— What is expected —
Pull every line holding the word "computer" out of the data and copy it.

(Collected data)
=== Begin Enclosure ===
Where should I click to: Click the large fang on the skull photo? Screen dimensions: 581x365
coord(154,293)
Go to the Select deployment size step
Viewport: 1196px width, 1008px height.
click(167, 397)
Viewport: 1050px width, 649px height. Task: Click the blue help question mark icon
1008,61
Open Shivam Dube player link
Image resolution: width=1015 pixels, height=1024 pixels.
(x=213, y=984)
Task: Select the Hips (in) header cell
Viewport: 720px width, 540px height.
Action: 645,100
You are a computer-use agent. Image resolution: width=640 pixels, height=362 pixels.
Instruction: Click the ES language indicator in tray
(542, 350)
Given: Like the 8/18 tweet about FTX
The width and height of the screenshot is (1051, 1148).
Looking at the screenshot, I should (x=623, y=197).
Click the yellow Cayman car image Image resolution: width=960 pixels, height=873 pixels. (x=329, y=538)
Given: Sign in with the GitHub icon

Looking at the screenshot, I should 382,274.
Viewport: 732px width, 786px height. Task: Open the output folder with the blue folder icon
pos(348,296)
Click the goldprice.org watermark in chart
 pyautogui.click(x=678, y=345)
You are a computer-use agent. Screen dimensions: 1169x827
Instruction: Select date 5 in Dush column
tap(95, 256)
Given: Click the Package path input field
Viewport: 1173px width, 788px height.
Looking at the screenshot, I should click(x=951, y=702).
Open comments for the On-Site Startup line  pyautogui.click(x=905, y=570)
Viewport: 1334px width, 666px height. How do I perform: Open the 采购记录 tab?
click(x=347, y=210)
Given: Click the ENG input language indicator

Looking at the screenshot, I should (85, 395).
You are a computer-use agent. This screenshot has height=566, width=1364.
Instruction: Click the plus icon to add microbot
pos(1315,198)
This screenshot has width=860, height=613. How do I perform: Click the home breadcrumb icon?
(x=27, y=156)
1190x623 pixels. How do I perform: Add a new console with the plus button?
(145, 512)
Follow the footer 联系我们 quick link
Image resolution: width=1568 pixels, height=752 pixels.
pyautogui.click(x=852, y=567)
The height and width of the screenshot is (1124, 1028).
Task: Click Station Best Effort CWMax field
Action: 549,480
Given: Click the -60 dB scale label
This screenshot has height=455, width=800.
=== End Enclosure ===
— Task result —
You are a computer-use agent. Image resolution: width=640 pixels, height=362 pixels.
You are a computer-use agent. Screen dimensions: 1169x827
You are a computer-use agent. This screenshot has height=566, width=1364.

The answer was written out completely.